Перелистав несколько страниц, я убедился, что старик прав.
– За много лет работы в музее я не могу припомнить, чтобы сюда приходил человек из России. И тем более отважился внести пару слов в Книгу отзывов. Или вы не знаете об этом, или вы смелый человек. Я пережил Варшавское гетто… Скажите, почему сюда не заглядывают русские? Те, кто принес людям победу в той войне.
Я пожал плечами.
– Я вам скажу. Ваш коммунизм – оборотная сторона фашизма. В банке оказались два скорпиона и один другого загрыз.
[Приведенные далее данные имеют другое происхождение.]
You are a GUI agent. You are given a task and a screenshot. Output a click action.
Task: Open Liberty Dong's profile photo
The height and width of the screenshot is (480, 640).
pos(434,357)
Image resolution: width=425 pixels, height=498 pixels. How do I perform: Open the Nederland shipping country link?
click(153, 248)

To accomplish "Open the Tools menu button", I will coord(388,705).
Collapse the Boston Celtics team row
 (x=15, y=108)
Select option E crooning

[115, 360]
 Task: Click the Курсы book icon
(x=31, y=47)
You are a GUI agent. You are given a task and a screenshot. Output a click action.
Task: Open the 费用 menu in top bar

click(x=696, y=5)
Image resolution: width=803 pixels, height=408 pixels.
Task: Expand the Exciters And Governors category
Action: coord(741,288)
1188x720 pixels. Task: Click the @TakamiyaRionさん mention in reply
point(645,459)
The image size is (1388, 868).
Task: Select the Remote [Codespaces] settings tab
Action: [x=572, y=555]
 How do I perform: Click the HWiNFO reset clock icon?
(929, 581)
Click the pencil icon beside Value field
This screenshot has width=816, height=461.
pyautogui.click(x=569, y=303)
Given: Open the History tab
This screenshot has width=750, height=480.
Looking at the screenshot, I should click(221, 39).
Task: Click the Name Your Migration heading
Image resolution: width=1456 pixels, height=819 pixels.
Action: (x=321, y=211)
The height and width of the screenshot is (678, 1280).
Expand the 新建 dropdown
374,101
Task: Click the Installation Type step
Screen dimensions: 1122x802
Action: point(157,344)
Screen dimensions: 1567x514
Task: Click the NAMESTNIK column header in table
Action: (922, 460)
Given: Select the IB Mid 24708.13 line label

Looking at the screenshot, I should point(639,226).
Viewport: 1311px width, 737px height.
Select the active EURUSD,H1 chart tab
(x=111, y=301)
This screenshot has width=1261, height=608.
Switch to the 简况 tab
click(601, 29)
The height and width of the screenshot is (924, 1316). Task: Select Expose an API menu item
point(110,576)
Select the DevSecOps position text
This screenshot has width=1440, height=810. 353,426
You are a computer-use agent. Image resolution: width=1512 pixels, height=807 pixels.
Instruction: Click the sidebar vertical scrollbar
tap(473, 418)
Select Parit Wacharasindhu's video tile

Произнести подобное в Варшаве в 1966 году было столь же опасно, как и в России. И как мне тогда казалось, не совсем справедливо. У старика сдали нервы.
– Вы были у памятника Рапопорта? Конечно, ваши люди обходят тот памятник, как холерный барак. Идемте я вам покажу, раз вы такой смелый. Тот памятник соорудили из скалы, которую Гитлер собирался поставить на Красной площади в Москве.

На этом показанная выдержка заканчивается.